2020-09-15T192404Z_2_LYNXMPEG8E0SE_RTROPTP_4_RUSSIA-POLITICS-NAVALNY-INSTAGRAM.JPG

Russian opposition politician Alexei Navalny and his family members pose for a picture at Charite hospital in Berlin, Germany, in this undated image obtained from social media September 15, 2020. Courtesy of Instagram @NAVALNY/Social Media via REUTERS

 

MOSCOW (Reuters) - Russian opposition politician Alexei Navalny shared a photograph from a Berlin hospital on Tuesday, sitting up in bed and surrounded by his family, and said he could now breathe independently after being poisoned in Siberia last month.

 

The photo - the strongest evidence yet of Navalny's advancing recovery after emerging from a coma last week - was swiftly followed by confirmation from his press spokeswoman that he planned to return to Russia.

 

"Hi, this is Navalny. I miss you all," he wrote in the caption to his Instagram followers. "I can still hardly do anything, but yesterday I could breathe all day on my own. Actually on my own."

 

The leading opponent of President Vladimir Putin, fell violently sick while campaigning on Aug. 20 and was airlifted to Berlin. Germany says laboratory tests in three countries have determined he was poisoned with a Novichok nerve agent, and Western governments have demanded an explanation from Russia.

*MATERIAL PROVIDED*
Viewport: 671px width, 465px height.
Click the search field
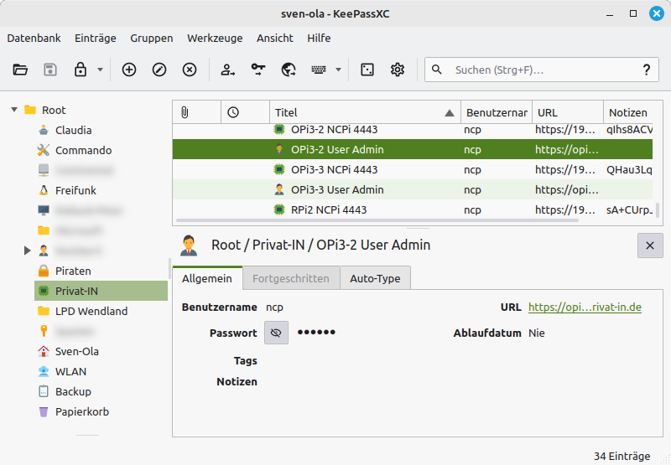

*TASK REQUIREMENTS*
A: Repeat the stretch of the news story about Alexei Navalny from "Russian opposition politician Alexei Navalny and" through "return to Russia.", word for word.
B: Pick up the news story about Alexei Navalny right after its final sentence and carry it on.

*PER-TASK ANSWERS*
A:
Russian opposition politician Alexei Navalny and his family members pose for a picture at Charite hospital in Berlin, Germany, in this undated image obtained from social media September 15, 2020. Courtesy of Instagram @NAVALNY/Social Media via REUTERS

 

MOSCOW (Reuters) - Russian opposition politician Alexei Navalny shared a photograph from a Berlin hospital on Tuesday, sitting up in bed and surrounded by his family, and said he could now breathe independently after being poisoned in Siberia last month.

 

The photo - the strongest evidence yet of Navalny's advancing recovery after emerging from a coma last week - was swiftly followed by confirmation from his press spokeswoman that he planned to return to Russia.

B:
 

Moscow has called the accusations groundless. Kremlin spokesman Dmitry Peskov reiterated on Tuesday that Moscow was open to clearing up what happened to Navalny, but needed access to information on his case from Berlin.

 

He said Moscow did not understand why, if French and Swedish laboratories had been able to test his medical samples, Russia was not being given the same access.

 

The case has further strained relations between Russia and the West, already at a post-Cold War low since Moscow's annexation of Crimea from Ukraine in 2014 and the attempted poisoning of a former Russian double agent with the same Novichok nerve agent in England in 2018.

 

German Chancellor Angela Merkel has faced calls to punish Russia by suspending work on Nord Stream 2, a nearly completed pipeline bringing gas from Russia to Germany.

 

'NO OTHER OPTIONS'

The photograph showed Navalny looking towards the camera, with his wife Yulia supporting him with her arms and their two children looking on.

 

The New York Times on Tuesday quoted a German security official as saying Navalny had spoken to a German prosecutor about the incident and said he planned to return to Russia as soon as he recovered.

 

Confirming the report, Navalny's spokeswoman Kira Yarmysh wrote on Twitter: "No other options were ever considered."

 

Asked for comment, Peskov said: "Any citizen of the Russian Federation is free to leave Russia and return to Russia. If a citizen of the Russian Federation recovers his health, then of course everyone will be happy about that."

 

The Kremlin has for years regarded Navalny with contempt. In a rare departure from his normal practice of referring to "the Berlin patient", Peskov spoke the opposition leader's name on Tuesday.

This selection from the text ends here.